Start DATA LINES

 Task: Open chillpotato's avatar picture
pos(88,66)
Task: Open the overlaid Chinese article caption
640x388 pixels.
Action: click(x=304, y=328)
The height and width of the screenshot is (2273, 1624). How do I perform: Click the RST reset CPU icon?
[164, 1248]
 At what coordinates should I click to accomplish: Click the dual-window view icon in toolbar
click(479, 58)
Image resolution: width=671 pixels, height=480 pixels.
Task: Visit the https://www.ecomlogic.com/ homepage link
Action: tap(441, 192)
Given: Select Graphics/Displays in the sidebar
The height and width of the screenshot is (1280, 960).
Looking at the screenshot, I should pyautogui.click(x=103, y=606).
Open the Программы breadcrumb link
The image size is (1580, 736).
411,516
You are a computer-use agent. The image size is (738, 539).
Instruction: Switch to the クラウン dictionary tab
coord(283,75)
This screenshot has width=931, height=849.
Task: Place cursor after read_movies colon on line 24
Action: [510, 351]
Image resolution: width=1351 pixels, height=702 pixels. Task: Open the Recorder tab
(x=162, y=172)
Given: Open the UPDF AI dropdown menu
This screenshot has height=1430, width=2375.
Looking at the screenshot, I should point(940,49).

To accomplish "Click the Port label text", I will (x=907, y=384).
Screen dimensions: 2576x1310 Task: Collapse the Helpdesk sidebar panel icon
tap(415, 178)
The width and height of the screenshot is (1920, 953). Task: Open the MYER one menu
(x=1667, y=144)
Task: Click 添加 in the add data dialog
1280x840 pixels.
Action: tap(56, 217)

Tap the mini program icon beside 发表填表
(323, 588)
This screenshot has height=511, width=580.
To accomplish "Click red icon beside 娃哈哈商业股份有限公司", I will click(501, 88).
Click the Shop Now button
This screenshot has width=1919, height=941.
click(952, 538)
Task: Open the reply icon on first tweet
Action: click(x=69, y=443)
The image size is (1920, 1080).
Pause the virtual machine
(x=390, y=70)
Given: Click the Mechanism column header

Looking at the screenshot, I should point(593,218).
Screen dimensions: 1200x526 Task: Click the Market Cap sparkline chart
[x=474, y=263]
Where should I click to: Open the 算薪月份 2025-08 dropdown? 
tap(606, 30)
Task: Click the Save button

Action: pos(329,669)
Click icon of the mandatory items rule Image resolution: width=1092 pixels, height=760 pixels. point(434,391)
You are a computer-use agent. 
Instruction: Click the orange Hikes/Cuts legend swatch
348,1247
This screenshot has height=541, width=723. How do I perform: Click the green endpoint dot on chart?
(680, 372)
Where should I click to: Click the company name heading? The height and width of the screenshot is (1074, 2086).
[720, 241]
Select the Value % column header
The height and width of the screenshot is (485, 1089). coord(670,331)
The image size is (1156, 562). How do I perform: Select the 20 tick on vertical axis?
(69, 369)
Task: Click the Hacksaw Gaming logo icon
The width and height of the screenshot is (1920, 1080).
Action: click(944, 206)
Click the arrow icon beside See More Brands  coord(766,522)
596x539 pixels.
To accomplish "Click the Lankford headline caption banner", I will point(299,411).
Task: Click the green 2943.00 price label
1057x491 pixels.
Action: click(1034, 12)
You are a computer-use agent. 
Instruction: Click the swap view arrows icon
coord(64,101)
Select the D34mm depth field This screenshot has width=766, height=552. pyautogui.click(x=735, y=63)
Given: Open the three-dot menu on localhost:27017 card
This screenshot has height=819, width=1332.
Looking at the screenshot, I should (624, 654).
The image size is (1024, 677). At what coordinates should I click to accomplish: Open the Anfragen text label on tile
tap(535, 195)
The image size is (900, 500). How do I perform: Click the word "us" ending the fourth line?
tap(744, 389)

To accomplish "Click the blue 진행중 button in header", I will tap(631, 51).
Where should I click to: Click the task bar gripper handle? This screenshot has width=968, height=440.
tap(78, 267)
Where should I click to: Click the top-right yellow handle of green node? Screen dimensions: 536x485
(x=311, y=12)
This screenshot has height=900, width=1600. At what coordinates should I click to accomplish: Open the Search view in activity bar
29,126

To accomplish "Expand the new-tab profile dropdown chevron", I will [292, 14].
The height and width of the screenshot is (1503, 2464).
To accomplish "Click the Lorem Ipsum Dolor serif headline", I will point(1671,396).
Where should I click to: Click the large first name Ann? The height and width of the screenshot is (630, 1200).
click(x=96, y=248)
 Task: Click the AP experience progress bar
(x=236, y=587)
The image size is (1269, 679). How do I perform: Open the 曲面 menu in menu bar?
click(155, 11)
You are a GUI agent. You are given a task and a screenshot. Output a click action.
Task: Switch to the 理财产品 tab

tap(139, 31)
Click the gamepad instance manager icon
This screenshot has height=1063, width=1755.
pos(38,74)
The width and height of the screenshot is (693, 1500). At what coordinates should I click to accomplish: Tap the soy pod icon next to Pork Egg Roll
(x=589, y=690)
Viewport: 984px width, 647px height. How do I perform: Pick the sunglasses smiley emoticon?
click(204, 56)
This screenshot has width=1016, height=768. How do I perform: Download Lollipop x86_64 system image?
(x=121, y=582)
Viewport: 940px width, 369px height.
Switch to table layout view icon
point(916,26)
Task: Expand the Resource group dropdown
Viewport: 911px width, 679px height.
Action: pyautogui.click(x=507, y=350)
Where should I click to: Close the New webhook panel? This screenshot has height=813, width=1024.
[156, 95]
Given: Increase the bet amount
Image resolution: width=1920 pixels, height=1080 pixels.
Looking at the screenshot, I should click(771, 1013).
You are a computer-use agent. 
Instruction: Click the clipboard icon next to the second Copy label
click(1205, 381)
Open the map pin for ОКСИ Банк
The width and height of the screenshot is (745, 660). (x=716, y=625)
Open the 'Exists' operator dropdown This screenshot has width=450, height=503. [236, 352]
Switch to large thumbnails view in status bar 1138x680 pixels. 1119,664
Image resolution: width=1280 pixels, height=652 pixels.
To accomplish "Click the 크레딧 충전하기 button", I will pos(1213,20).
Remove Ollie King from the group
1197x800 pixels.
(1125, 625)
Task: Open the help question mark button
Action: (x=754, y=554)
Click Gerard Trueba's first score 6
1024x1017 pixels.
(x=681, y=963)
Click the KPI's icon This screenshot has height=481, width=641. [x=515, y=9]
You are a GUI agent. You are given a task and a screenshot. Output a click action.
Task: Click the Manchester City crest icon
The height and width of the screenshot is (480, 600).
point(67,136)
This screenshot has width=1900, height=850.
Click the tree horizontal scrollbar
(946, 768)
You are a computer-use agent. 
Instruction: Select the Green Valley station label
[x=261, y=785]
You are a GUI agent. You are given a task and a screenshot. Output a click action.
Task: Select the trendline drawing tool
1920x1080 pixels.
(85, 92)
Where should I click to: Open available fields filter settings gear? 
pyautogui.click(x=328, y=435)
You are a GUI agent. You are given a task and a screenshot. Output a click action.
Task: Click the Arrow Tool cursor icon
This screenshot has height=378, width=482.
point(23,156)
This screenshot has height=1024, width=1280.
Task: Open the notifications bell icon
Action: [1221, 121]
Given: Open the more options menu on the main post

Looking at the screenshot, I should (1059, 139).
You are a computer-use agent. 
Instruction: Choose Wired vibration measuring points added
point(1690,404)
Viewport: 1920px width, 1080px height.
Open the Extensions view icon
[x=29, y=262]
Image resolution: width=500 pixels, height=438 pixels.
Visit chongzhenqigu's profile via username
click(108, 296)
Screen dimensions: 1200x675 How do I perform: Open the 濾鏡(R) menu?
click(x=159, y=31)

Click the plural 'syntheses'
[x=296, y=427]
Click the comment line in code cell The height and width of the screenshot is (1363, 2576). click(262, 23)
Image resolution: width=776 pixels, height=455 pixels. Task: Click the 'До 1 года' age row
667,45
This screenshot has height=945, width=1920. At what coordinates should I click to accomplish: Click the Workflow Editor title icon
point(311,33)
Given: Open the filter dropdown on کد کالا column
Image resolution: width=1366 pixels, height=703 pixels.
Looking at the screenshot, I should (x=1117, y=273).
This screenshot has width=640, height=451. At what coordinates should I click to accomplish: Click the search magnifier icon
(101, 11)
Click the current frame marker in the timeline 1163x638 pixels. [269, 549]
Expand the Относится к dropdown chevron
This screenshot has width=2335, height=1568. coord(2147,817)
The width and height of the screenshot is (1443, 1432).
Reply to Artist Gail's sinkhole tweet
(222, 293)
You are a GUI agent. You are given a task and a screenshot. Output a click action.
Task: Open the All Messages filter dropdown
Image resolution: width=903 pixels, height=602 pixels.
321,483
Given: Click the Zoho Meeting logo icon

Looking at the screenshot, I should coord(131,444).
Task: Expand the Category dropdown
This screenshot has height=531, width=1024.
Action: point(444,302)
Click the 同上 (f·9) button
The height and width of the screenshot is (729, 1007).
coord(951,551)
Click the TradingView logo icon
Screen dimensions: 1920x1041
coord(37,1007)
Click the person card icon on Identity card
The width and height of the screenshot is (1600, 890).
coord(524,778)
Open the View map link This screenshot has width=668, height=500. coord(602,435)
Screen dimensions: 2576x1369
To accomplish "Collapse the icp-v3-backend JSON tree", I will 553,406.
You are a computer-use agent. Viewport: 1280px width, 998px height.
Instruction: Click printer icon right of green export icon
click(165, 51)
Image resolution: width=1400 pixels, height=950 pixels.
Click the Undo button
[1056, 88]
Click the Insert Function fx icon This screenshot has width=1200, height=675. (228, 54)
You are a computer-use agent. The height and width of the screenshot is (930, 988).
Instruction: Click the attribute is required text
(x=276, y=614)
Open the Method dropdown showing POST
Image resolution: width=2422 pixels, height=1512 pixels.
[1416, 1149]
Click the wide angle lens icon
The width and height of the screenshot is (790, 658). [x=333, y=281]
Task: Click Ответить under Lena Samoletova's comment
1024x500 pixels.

End DATA LINES

• [AIM OF THE TASK]
Put the lines of the items into a JSON list of strings, one string per line, starting at the very first line and ending at the line that contains "[164, 1248]", with both of those lines included. Leave out any blank lines.

• [SOLUTION TO THIS PROBLEM]
[
  " Task: Open chillpotato's avatar picture",
  "pos(88,66)",
  "Task: Open the overlaid Chinese article caption",
  "640x388 pixels.",
  "Action: click(x=304, y=328)",
  "The height and width of the screenshot is (2273, 1624). How do I perform: Click the RST reset CPU icon?",
  "[164, 1248]"
]